GHSA-7h74-7vcw-4mwp: 
PHP vulnerability analysis and mitigation

The vulnerability (GHSA-7h74-7vcw-4mwp) is an Insecure Deserialization issue discovered in FLOW3, affecting versions 1.0.0 to 1.0.4. The vulnerability was disclosed on March 28, 2012, and was identified by TYPO3 Security Team Member Helmut Hummel. The issue has been classified as Low severity with a CVSS score of 3.7 (GitHub Advisory, Neos Blog).

The vulnerability stems from a missing signature (HMAC) for a request argument, which could allow an attacker to unserialize arbitrary objects within FLOW3. The vulnerability has been assigned a CVSS v3.1 base score of 3.7, with the vector string CVSS:3.1/AV:N/AC:H/PR:N/UI:N/S:U/C:N/I:L/A:N, indicating network attack vector, high attack complexity, no privileges required, and no user interaction needed (GitHub Advisory).

According to the security advisory, while the vulnerability allows for unserialization of arbitrary objects, there are no known exploitable objects within the FLOW3 Base Distribution.
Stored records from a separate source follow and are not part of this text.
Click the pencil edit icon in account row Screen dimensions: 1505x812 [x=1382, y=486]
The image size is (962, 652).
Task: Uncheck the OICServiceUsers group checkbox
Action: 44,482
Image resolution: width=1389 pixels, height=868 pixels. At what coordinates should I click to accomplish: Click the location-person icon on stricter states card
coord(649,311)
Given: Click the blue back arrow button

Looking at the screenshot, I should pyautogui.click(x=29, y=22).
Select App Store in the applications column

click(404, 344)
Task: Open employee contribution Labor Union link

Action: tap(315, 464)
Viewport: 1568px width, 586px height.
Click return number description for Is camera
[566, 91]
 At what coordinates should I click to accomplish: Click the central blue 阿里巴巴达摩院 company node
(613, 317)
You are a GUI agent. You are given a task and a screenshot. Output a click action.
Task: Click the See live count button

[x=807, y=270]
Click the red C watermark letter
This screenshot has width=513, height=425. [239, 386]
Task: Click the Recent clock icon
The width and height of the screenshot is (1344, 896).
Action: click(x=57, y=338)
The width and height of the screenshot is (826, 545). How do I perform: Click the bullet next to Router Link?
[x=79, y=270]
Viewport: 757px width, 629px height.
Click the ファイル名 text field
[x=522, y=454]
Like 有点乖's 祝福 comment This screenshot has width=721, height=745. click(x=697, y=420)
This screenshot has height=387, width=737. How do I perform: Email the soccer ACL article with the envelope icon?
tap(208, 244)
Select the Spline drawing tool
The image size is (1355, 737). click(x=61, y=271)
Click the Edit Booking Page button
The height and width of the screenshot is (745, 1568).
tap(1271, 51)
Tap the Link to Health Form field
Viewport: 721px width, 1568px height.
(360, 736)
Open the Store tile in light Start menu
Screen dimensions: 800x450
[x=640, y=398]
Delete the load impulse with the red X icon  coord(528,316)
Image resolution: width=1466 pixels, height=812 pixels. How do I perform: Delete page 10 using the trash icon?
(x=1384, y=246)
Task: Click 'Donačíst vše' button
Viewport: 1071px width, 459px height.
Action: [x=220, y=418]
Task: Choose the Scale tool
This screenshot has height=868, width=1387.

However, there might be exploitable objects within user applications that could be affected (Neos Blog).

The vulnerability has been patched in FLOW3 version 1.0.4. Users are advised to update to this version or later to address the security issue. The same problem was also identified in the Extbase Framework in TYPO3, and users should refer to the advisory TYPO3-CORE-SA-2012-001 for additional information (Neos Blog).